Key Stats for Coca-Cola Stock
- 52-Week Range: $62 to $82
- Current Price: $79
- Street Mean Target: $86
- Street High Target: $92
- Analyst Consensus: 12 Buys / 7 Outperforms / 5 Holds / 0 Underperforms
- TIKR Model Target (Dec. 2030): $104
What Happened?
The Coca-Cola Company (KO), the world’s largest nonalcoholic beverage company with 32 billion-dollar brands spanning sparkling, water, dairy, and tea categories, raised its full-year earnings outlook on April 28 as first-quarter results topped expectations, sending Coca-Cola stock up more than 5% on the day.
Revenue for the quarter ended April 3 came in at $12.47 billion, a 12% year-over-year increase that beat analyst estimates of $12.24 billion and was partly lifted by six additional selling days versus the prior-year period.

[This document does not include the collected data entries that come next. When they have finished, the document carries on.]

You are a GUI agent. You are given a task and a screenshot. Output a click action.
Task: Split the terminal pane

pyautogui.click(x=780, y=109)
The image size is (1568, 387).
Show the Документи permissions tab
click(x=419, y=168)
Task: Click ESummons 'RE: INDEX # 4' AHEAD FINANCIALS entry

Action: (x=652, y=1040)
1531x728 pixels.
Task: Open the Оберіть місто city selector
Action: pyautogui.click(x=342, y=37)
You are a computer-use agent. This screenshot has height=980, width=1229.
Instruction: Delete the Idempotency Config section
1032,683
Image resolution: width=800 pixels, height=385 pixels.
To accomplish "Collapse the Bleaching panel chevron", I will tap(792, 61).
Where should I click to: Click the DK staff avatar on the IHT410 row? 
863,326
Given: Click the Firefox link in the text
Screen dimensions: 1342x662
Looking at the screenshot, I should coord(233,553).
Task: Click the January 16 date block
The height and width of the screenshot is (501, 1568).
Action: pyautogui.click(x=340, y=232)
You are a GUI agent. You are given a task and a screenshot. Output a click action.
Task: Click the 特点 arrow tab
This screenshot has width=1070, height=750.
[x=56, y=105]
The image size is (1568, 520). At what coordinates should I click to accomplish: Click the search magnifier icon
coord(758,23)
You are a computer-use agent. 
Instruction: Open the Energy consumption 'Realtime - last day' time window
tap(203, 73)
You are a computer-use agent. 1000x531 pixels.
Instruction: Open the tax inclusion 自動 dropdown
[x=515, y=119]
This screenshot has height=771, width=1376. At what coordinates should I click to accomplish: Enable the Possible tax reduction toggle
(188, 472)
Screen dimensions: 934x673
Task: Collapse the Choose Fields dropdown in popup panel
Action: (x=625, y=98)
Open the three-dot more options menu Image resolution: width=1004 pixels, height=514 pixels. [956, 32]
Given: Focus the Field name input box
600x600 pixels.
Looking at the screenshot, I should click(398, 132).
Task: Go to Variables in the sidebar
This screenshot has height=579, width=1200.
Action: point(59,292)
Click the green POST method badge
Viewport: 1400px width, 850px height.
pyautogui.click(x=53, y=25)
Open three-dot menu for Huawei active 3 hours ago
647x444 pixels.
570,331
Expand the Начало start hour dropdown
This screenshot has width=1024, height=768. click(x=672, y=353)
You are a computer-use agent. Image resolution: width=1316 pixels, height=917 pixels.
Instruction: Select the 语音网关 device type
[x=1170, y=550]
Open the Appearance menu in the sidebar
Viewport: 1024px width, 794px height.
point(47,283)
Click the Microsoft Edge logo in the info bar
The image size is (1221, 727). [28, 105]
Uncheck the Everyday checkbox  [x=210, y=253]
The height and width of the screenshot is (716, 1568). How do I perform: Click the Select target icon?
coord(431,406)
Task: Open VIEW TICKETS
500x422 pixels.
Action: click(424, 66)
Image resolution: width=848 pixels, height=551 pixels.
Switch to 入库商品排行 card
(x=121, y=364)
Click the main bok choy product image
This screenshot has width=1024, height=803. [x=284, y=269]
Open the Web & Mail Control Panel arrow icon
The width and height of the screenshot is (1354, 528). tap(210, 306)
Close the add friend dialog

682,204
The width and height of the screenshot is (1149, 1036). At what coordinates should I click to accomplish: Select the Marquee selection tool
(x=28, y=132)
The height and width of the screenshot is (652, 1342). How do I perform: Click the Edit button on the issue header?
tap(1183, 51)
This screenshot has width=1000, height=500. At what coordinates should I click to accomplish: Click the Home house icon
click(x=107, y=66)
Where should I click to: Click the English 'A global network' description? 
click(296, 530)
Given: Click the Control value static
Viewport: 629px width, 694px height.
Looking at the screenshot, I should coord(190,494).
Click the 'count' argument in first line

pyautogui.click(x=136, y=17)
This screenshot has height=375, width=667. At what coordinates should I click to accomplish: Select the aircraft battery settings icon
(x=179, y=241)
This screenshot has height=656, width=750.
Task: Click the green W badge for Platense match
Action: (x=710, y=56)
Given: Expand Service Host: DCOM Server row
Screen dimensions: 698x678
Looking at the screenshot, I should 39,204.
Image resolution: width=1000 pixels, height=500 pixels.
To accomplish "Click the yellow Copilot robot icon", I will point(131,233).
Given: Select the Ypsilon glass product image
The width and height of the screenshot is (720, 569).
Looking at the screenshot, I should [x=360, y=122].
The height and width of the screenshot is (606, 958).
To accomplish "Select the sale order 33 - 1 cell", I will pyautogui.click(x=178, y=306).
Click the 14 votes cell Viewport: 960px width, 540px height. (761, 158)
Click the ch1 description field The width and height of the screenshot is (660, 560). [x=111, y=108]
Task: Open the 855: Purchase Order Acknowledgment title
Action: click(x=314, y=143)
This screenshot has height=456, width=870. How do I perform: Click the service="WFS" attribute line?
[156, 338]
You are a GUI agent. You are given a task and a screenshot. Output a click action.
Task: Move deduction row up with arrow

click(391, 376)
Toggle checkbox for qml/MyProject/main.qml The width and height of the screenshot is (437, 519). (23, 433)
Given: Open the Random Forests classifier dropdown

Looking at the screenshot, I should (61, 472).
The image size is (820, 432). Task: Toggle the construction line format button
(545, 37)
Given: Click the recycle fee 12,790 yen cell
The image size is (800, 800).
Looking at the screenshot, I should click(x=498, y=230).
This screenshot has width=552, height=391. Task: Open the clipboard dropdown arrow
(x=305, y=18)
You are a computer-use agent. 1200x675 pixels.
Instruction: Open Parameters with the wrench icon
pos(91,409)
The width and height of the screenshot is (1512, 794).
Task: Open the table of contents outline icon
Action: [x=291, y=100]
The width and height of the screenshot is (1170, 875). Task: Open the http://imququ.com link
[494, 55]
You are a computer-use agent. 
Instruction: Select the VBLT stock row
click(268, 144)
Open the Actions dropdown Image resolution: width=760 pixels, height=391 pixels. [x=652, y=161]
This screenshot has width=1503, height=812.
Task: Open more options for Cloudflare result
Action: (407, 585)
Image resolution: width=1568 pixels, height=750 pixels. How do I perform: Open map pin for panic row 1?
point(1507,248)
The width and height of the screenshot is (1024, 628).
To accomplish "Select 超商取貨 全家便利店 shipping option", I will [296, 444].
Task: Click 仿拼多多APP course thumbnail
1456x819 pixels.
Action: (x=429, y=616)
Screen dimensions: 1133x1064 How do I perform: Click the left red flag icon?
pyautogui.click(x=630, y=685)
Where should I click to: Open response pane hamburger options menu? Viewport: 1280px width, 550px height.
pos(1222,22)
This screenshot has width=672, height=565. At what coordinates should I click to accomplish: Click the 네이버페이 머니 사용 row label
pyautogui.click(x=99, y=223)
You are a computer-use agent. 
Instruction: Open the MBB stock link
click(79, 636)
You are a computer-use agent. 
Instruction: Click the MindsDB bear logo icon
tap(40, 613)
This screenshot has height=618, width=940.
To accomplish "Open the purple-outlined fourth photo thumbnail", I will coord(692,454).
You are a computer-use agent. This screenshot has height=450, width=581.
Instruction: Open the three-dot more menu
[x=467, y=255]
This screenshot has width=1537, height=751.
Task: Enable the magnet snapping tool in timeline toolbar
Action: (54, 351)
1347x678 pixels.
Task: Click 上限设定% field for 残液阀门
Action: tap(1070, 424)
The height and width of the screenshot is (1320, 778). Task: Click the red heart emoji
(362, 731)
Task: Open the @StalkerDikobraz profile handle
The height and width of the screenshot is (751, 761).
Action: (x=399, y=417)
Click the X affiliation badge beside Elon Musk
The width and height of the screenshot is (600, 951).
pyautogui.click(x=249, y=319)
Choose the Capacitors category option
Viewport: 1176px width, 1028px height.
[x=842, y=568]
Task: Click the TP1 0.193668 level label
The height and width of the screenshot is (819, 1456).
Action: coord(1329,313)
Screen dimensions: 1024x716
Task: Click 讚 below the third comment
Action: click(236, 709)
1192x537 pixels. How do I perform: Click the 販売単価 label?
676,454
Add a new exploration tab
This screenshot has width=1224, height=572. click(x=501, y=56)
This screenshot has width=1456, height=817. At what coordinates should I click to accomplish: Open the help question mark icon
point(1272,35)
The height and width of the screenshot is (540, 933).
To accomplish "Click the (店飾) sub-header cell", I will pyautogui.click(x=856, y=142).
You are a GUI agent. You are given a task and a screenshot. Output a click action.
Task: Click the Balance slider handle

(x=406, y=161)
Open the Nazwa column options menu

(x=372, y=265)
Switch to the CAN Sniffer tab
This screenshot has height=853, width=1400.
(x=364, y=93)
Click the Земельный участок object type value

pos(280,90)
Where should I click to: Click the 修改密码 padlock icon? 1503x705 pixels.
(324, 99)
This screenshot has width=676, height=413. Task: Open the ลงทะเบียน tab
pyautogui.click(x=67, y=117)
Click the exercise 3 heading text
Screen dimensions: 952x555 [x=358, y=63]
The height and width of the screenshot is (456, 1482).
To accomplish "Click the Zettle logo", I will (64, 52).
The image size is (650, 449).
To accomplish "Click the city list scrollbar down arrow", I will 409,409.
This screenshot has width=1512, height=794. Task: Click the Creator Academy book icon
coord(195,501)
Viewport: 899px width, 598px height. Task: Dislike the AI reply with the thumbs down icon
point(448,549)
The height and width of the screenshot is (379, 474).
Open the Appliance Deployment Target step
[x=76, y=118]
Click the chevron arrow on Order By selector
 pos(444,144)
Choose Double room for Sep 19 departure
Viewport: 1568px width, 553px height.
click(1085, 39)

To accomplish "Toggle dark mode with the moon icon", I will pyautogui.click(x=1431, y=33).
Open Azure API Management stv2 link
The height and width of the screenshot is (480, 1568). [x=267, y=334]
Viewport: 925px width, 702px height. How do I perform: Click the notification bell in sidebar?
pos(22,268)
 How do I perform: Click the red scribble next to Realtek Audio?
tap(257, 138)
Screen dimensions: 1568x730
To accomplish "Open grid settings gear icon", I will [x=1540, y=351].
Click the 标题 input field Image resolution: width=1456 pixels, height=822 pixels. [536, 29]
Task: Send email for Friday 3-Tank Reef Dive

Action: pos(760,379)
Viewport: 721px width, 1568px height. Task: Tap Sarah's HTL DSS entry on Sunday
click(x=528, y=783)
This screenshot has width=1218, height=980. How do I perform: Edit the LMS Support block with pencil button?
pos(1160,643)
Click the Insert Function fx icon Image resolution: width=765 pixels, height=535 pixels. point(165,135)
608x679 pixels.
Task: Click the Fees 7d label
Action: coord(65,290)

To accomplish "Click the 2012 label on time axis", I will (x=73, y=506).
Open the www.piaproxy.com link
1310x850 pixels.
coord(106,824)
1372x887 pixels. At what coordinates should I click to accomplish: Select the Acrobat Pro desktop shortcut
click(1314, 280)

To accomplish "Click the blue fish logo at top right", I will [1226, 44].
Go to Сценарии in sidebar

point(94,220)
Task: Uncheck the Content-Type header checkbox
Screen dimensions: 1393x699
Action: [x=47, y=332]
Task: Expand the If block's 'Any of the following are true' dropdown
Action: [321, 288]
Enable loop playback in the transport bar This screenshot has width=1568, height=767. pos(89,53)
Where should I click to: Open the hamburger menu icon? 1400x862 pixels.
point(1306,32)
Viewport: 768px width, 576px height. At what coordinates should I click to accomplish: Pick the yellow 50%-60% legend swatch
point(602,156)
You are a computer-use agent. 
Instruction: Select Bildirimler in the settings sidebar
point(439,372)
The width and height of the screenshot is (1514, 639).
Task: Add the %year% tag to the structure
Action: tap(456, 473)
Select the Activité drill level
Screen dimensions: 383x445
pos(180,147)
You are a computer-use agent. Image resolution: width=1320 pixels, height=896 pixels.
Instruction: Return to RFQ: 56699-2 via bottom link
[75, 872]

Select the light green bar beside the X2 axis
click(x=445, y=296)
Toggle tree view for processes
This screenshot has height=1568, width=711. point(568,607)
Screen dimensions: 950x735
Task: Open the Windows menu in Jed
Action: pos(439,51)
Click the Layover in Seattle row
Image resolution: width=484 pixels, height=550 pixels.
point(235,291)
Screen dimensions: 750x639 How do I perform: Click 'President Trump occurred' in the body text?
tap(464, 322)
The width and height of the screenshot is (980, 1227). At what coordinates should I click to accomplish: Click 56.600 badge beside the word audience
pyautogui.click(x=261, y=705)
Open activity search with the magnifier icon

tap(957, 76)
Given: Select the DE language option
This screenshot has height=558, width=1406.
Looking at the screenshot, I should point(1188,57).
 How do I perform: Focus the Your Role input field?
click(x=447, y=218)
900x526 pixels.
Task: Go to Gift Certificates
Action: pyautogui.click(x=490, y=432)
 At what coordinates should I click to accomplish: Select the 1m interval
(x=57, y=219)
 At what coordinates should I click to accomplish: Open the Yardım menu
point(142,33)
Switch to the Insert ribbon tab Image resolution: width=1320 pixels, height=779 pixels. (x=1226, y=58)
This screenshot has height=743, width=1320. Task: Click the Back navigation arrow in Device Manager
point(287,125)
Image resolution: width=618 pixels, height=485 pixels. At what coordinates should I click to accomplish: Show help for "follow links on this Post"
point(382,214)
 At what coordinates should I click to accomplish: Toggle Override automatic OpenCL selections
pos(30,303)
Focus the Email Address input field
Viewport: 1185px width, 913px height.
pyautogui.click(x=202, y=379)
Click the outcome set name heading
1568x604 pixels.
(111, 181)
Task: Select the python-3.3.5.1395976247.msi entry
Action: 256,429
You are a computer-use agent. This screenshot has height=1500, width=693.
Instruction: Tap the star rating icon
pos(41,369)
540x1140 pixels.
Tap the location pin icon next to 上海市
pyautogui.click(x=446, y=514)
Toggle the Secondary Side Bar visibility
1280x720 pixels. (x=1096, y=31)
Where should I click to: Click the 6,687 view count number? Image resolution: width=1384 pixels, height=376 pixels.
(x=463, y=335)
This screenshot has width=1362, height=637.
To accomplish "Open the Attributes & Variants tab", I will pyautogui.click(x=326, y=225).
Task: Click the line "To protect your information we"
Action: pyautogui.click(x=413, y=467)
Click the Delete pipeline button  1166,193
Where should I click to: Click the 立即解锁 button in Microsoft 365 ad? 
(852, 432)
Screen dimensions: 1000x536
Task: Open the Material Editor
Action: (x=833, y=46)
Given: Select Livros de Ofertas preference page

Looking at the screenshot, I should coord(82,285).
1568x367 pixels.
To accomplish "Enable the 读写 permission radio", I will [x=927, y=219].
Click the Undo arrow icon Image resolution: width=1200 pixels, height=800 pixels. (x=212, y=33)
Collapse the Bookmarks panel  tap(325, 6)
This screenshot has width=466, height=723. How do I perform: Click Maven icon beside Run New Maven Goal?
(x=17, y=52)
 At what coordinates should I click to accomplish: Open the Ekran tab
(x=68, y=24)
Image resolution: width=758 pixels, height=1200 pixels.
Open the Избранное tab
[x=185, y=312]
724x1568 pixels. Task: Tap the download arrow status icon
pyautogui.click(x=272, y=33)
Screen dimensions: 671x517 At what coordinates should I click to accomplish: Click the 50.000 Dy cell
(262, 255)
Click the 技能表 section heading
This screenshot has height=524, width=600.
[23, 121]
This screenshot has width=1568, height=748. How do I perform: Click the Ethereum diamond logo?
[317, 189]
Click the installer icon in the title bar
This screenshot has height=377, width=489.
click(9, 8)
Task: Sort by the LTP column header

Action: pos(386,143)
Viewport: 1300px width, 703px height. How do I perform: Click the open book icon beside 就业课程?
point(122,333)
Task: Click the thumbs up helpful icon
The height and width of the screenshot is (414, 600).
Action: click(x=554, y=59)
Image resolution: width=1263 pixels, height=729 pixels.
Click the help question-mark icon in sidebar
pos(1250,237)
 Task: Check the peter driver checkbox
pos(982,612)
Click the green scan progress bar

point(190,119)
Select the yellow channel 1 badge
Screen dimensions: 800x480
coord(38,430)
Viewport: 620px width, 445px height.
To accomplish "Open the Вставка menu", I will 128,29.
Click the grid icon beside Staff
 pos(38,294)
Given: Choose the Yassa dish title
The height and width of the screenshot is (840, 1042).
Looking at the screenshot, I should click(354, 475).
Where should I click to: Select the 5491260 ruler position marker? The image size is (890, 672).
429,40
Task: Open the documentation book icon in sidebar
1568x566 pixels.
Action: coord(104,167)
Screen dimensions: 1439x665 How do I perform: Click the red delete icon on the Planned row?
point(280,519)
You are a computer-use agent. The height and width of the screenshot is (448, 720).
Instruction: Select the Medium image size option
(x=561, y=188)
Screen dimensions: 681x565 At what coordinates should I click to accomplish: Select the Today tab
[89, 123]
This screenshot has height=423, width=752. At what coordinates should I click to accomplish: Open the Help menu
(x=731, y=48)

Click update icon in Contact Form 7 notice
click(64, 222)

The sharpest number in the print was adjusted EPS of $0.86, an 18% jump from the same quarter last year, as operating expense efficiencies and a lower effective tax rate combined with 10% organic revenue growth to drive per-share earnings well above the $0.81 consensus.
Incoming CEO Henrique Braun, who formally took the top role on March 31, stated on the Q1 2026 earnings call that “we delivered strong first quarter results despite a complex external environment,” citing 3% global unit case volume growth and value share gains for the 20th consecutive quarter.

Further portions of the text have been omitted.